It's been an unpredictable year for initial public offerings, particularly for tech companies with lofty valuations. But Atlassian has definitely bucked that trend, ending the year not only with a big bang, but with some potentially important business lessons for other entrepreneurs.

On Thursday, collaboration software maker Atlassian had one of the biggest IPOs of 2015, raising $460 million and valuing the company at about $4.4 billion. Simply put, investors pay attention when you have a unique business model, strong revenue growth and--oh, yeah--profits.

Atlassian, bootstrapped by its founders and co-chief executives Scott Farquhar and Mike Cannon-Brookes, using a $10,000 credit card advance, is one of a handful of young companies that operate in the cloud and online marketplace for workplace collaboration tools. Unlike many competitors, however, the Sydney, Australia-based business has always been profitable, mostly because it keeps expenses low. In particular, its marketing costs are about 19 percent of its revenue, which is a fraction of what some comparable companies spend. (Cloud storage provider Box, in its IPO filing from late last year, reported spending more than its full-year revenue for 2014 on sales and marketing.) This is largely because it relies on word-of-mouth sales for its products, rather than an expensive, dedicated sales channel.

The strong IPO is also a testament to the company's unique business model, which provides enterprises with access to low-cost work process software via the Web, its founders say. In addition, the investor excitement might also have a little something to do with Atlassian's strong sales.
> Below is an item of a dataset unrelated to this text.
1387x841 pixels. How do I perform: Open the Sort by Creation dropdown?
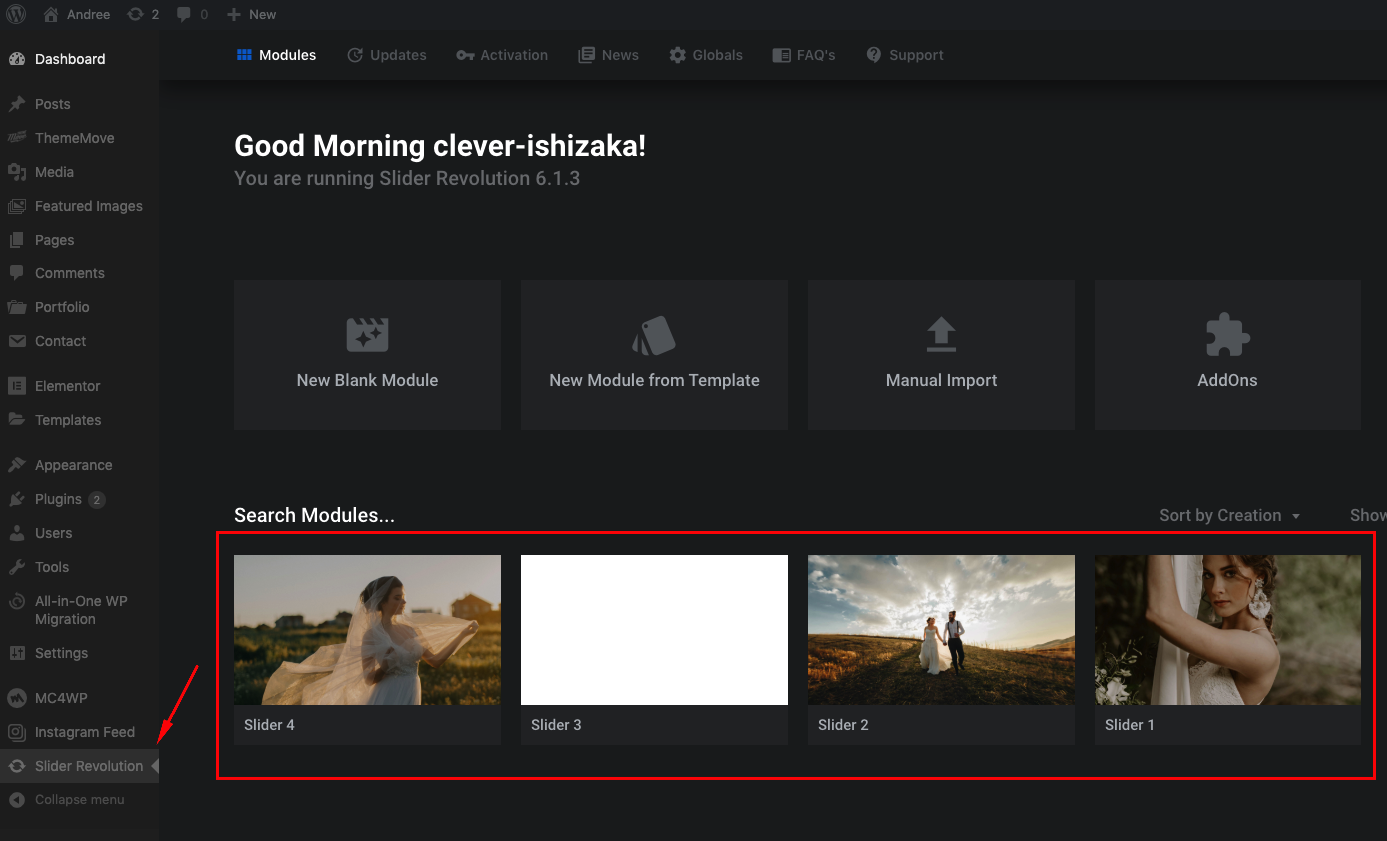pyautogui.click(x=1229, y=515)
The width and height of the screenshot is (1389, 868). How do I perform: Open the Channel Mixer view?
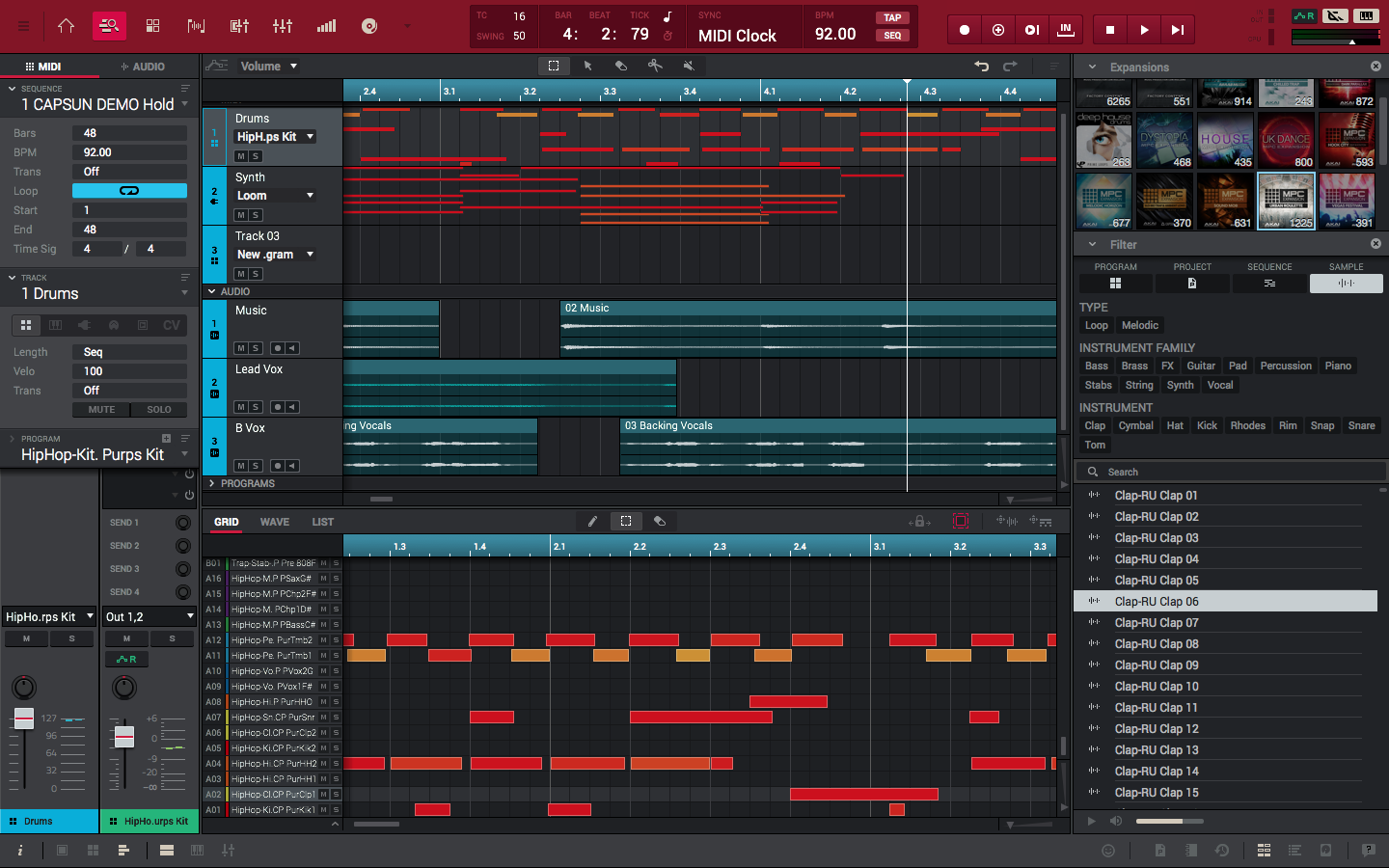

For its fiscal year 2015, ended June 30, it had $319 million in total revenue, and $6.7 million in profit, according to its IPO filing with the Securities and Exchange Commission. Revenues increased roughly 50 percent compared to the same time period in 2014, while profits have dropped by about two thirds. Cannon-Brooks attributes the profit decline to investment in company growth, for things like additional office space and hiring more employees.

"It is a validation of what we have built, which is a very disciplined and patient business over the last 13 years," says Cannon-Brookes, the co-founder and co-chief executive of the company, who spoke to Inc. after the company's debut on the NASDAQ Thursday. "I'm super excited for our crew that the world is noticing what a special thing they've built, it's a different model and we have a huge opportunity."

Out of the gate, the company's share price jumped 33 percent from its initial price of $21, trading at about $28 by 4 p.m. eastern.

By most Silicon Valley standards, the company's trajectory has been unique--particularly when multi-billion dollar fund-raises have become increasingly common. It has raised very little money, for instance. In 2010, Atlassian raised $60 million from Accel Partners. And in 2014, three executives, including the company's president Jay Simons, agreed to sell $150 million worth of stock to T. Rowe Price and Dragoneer Investment Group.

"None of that cash hit the company balance sheet," Cannon-Brookes says.

In fact, Farquhar and Cannon-Brookes still own 74 percent of the company, according to its SEC filing. That's an outsize amount for most entrepreneurs, considering that many company founders wind up owning far less when they go public. (Square founder Jack Dorsey, for example, owns 24 percent of that company, which went public in November.)

Meanwhile, Atlassian has also avoided the valuation hit that many other tech IPOs have experienced this year--some unicorns, so named for their unusual valuations of over $1 billion, have gotten dinged in the public markets. When Square went public, for example, its shares priced at the low end of the spectrum, at $9, which reduced its valuation by half to about $3 billion. Early in 2015, cloud storage and Inc. 5000 company Box took a $700 million haircut to its valuation, going public at $1.7 billion.

None of that concerns Cannon-Brookes.

"We are trying to build a different kind of company with a disruptive business model that could go public in any market," he says. "We have been profitable for our entire existence...and the different model we have is attractive to investors in any environment."